William Athol Gill (1937–1992) was an influential Australian theologian and one of the leaders of the radical discipleship movement in Australia.
[1] Gill attended the NSW Baptist Theological College, Spurgeon's College, and the University of London, obtaining a Bachelor of Divinity degree with Honours in 1965; and thereafter he attended Rüschlikon International Baptist Seminary and the University of Zürich, obtaining a master's degree in 1967 and a D.Theol.
[2] Gill served as a lecturer at the Baptist Theological College of Queensland in 1971-2; with the Methodist Training College in Brisbane in 1973–1974; and with Whitley College within the University of Melbourne, initially as dean of studies from 1975 to 1979, and then as professor of New Testament from 1979 until his death in 1992.

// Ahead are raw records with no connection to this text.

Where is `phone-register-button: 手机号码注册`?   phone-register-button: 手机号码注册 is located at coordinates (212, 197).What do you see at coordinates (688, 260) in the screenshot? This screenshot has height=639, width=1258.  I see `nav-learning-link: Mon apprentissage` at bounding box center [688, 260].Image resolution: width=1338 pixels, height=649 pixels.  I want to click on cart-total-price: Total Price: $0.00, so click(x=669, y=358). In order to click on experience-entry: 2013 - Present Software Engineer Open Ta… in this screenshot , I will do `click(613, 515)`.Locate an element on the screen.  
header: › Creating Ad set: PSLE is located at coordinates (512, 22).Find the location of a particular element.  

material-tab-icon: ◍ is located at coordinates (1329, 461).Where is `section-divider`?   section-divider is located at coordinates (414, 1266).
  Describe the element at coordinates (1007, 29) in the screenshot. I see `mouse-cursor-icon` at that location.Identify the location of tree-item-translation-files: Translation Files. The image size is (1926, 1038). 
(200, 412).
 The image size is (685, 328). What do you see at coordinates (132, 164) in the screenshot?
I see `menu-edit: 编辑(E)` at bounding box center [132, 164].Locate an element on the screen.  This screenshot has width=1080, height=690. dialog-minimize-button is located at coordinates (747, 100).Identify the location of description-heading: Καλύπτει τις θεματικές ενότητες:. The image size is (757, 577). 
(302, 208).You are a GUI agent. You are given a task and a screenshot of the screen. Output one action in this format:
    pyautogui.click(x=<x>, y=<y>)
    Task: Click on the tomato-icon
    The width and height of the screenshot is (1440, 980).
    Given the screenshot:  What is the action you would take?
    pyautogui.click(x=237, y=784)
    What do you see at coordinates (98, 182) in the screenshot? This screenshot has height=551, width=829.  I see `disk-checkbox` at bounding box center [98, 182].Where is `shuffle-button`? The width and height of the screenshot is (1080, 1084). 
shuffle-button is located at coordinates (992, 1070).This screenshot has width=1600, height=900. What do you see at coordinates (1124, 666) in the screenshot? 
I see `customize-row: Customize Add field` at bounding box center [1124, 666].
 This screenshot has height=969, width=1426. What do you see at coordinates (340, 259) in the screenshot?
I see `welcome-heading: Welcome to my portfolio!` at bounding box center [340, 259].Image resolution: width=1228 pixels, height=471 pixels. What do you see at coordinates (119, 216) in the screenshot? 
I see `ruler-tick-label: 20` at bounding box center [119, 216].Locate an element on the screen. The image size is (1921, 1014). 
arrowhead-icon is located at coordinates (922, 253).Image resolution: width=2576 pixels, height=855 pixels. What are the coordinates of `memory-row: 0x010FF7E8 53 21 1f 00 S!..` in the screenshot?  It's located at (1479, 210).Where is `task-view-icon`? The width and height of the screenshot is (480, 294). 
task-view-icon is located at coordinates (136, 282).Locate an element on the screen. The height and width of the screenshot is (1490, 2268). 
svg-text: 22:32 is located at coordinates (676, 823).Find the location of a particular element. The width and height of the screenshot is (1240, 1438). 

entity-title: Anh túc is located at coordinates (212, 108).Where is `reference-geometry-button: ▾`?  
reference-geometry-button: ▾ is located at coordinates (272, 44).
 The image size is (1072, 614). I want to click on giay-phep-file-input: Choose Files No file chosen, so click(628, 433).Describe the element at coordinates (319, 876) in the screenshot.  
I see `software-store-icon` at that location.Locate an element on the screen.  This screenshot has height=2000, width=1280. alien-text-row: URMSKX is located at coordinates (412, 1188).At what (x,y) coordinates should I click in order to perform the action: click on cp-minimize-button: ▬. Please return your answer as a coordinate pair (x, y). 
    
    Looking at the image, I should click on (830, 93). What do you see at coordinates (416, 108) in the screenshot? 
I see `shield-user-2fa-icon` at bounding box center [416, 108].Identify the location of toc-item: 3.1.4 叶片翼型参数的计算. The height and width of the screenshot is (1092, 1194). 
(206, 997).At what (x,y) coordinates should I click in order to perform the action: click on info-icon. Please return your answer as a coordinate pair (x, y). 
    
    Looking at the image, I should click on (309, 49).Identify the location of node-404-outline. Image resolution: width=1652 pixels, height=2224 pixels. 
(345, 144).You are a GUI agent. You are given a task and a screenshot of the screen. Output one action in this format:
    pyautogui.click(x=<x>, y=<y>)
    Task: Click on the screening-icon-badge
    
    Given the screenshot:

[3] Gill was founder of two intentional Christian communities, the House of Freedom in Brisbane and the House of the Gentle Bunyip in Melbourne, both of which were linked informally with the House of the New World in Sydney.
[4] Gill's significance is commemorated in the naming of the Athol Gill Centre, within Whitley College and opened in 2001; in a collection of scholarly essays in honour of Gill, published in 2002; in a biography by fellow theologian Harold Pidwell, published in 2007; and in a commemorative screen by artist David Wong, completed in 2012.